Craotchky 10/03/2024A dureza da mandíbula"Não mais havia em mim o que em mim traduzia o mundo."
Ao contrário dos outros dois livros da autora, não engajei imediatamente em A natureza da mordida; a leitura demorou um tanto a me capturar, a fazer com que eu não conseguisse não querer estar nela. O fato é que o início do livro pode soar meio estranho. Vamos recebendo pitadas do que mais pra frente se desdobrará perante nossos olhos então sedentos. Neste começo, as personagens se conhecem em um sebo e passam a conversar, cada uma contando esboços de consequências de coisas que lhes aconteceram em suas trajetórias pregressas.
Durante as conversas as protagonistas fazem alusões a eventos que, por intuição, nós leitores(as) sabemos que estão recheados de significação que só apreenderemos através da continuidade da narrativa. É nesse sentido que no decorrer do livro vamos lentamente desnudando as vidas de Biá, uma psicanalista aposentada, e Olívia, uma jovem jornalista, bem como outros personagens relevantes que orbitam estes dois sóis centrais. Portanto, o início da obra pode ser confuso, justamente por apenas delinear aquilo que só adiante será detalhado.
(Experimentei reler o começo do livro após o ter finalizado. Minhas percepções foram bem diferentes, pois agora, já sabendo da história toda, tudo passou a fazer mais sentido.
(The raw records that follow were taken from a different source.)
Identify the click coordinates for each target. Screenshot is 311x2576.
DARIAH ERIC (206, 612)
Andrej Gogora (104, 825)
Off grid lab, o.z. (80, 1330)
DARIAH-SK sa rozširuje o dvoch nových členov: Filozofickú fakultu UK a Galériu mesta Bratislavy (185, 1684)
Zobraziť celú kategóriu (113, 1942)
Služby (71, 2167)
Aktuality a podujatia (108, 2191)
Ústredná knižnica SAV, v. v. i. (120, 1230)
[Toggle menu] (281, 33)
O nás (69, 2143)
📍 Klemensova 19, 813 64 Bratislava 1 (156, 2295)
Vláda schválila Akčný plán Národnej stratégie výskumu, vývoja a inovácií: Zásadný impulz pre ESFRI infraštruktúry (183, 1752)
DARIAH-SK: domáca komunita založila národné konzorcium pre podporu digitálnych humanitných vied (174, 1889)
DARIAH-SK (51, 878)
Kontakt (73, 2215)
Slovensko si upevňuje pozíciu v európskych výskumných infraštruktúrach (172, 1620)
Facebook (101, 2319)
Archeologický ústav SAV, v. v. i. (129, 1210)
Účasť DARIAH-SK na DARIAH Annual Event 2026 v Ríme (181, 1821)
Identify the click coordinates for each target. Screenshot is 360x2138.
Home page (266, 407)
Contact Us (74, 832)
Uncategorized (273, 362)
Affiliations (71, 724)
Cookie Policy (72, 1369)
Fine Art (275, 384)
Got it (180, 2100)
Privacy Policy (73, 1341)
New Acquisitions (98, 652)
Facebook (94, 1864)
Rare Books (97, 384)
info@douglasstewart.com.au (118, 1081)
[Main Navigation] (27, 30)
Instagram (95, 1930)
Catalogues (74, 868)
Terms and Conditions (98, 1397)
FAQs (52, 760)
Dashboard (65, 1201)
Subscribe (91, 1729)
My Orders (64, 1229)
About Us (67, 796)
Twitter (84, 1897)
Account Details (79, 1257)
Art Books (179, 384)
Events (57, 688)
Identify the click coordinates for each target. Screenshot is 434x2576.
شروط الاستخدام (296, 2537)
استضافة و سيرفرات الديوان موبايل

Recomendo.)
O núcleo deste livro, assim como os outros dois da escritora, são os relacionamentos humanos em suas mais profundas complexidades. De forma mais específica, o tema central do livro é o abandono em diferentes formas, embora escorregue também para a omissão, o silêncio, a ausência, a fuga e, particularmente para mim, o quanto pretender julgar alguém é algo condenável pelo simples fato de que, aquele que julga jamais sabe e jamais saberá tudo que faz o agente agir de determinada maneira, ou se abster de agir, o que para Sartre também é ação.
"Não é preciso se lembrar para arrastar uma história vida afora."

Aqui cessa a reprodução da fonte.